Ariana Grande and Zayn Win Top Honors, Selena Gomez's Speech Steals the Show at the 2016 AMAs

Despite a bit of a rocky start, the 2016 American Music Awards eventually landed plenty of memorable moments, both musical and political, with Ariana Grande coming home as the night's big winner as the AMAs Artist of the Year and Zayn, in a post-One Direction era, won New Artist of the Year.

Bruno Mars was electric in his show-opening performance of the funk-infused single "24K Magic," easily one of the best moments of the entire night. But an opening monologue from co-hosts Gigi Hadid and Jay Pharoah came off a bit awkward early, with some less-than-smooth deliveries and missteps, even as Pharoah brought back his Saturday Night Live-famed Jay Z impersonation and Hadid tried her hand at one based on Melania Trump. 

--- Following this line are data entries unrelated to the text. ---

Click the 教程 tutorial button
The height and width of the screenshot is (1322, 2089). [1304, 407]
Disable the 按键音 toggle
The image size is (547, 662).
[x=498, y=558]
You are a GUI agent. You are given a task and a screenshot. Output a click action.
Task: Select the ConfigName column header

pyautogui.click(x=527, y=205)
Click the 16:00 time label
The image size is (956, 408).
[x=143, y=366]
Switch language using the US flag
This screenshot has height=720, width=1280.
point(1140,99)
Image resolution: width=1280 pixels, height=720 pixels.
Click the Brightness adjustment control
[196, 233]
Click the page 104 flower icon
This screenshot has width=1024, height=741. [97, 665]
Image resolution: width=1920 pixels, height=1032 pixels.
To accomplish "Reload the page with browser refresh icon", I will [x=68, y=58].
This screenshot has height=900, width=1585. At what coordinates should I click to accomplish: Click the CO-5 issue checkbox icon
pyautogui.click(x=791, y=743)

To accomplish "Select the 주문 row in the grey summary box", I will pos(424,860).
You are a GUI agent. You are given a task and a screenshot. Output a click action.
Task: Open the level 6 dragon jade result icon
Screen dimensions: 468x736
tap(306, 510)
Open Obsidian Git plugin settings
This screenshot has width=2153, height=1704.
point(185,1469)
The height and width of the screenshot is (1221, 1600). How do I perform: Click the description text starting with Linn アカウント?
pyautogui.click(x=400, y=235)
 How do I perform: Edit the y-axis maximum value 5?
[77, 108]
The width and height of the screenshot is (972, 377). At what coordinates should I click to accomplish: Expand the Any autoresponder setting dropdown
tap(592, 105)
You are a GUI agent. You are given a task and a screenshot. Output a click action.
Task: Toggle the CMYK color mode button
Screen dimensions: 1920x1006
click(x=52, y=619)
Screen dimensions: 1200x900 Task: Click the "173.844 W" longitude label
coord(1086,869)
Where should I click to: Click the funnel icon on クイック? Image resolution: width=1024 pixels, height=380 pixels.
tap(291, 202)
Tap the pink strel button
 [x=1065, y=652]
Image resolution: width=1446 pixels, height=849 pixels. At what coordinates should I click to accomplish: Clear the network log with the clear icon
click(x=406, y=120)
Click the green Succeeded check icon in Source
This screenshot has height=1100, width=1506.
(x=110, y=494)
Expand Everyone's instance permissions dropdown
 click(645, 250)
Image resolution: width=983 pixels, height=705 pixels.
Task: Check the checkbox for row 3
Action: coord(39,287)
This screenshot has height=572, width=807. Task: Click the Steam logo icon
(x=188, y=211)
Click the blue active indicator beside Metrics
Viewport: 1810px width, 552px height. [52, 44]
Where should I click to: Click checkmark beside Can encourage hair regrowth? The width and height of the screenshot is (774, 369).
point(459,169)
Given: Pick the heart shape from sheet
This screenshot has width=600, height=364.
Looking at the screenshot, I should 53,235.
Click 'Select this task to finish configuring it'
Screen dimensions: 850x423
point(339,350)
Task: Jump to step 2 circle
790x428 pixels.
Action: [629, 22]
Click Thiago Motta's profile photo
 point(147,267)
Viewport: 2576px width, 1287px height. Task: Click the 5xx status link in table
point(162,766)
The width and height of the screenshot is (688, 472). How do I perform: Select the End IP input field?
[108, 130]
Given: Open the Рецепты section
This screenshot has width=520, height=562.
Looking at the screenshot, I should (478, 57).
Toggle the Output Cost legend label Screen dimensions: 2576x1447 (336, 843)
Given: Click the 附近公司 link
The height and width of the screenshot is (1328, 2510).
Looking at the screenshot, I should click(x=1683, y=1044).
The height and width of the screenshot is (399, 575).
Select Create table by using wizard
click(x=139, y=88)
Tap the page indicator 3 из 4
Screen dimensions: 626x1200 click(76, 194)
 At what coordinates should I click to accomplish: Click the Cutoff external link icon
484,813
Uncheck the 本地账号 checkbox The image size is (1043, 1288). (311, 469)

Trump, and the recent U.S. election, came up a few times throughout the show, most notably from Chrissy Teigen ("[John Legend's] songs are bigger than either of us, on the heels of what's been a really interesting interesting f--ked up election for all of us," introducing her husband's performance), Green Day (which changed the lyrics of "Bang Bang" to "No Trump / No KKK / No fascist U.S.A.") and Idina Menzel, who addressed the recent incident involving Vice President-elect Mike Pence at a performance of Hamilton by saying, "Us unsafe, scary theater people won't be invited to the inauguration. I love you Hamilton!" before announcing Florida Georgia Line as Favorite Country Duo/Group.

Canadians Justin Bieber and Drake were also big winners, with three and four awards, respectively, on the night, while Drake scored a big moment with the debut of a new Apple Music commercial that featured him working out to Taylor Swift and, as with the inverse ad that debuted April 1, falling while lifting weights.

Performance highlights included Mars' dynamic opener as well as The Weeknd, whose "Starboy" rendition inside a gigantic blue-silver crystal that morphed into a variety of colors was an easy standout. Legend's "Love Me Now" and the Chainsmokers and Halsey's "Closer," a much improved version on their maligned VMAs performance, also stood out.

There were also several stings and slights, both overt and covert, throughout the evening. Zayn, accepting his New Artist of the Year honor, remarked, "This one just has my name on it, right?" seemingly taking a dig at the insanity surrounding his Directioner past. And Drake, despite being conciliatory and graceful otherwise, took a moment to shout out his fellow nominees in the Favorite Rap/Hip-Hop Artist category Future and Fetty Wap before turning, briefly, serious. "For our genre, I just like to keep things exciting and keep making music," he said, before stepping into rap beef territory. "More Life is coming soon, and watch how you speak on my name."

Sting, who accepted his American Music Award of Merit with a career-spanning medley of “I Can’t Stop Thinking About You," “Message In a Bottle” and “Every Breath You Take,” was plenty appreciative after his performance. "While I may be an Englishman," he said, shouting out the country that birthed rock and roll, "My musical soul is all American."

And while there were several more standout performances -- Nicki Minaj and Ariana Grande's sultry "Side to Side," Bieber's emotional "Let Me Love You" live from overseas, Fifth Harmony's fist-bumping "That's My Girl" and Lady Gaga's stripped down "Million Reasons" were all worthy of distinction -- arguably the most poignant moment came from Selena Gomez, accepting her award for Favorite Female Artist.

"I think it's safe to say that most of you know a lot of my life, whether I liked it or not, and I had to stop," she said, fighting back tears. "Because I had everything, and I was absolutely broken inside. And I kept it all together enough that I would never let you down, but I kept it too much together to where I let myself down. I don't want to see your bodies on Instagram, I want to see what's in here. I'm not trying to get validation, nor do I need it anymore.

"But if you are broken, you do not have to stay broken," she continued. "And if that's anything, whether you respect me or not, that's one thing you should know about me, is I care about people. And thank you so much for this, this is for you."

In an up-and-down AMAs, Gomez's speech became a light of hope and resilience -- one that can resonate beyond the glitz and glam of awards shows. In the end, it was the most worthwhile takeaway.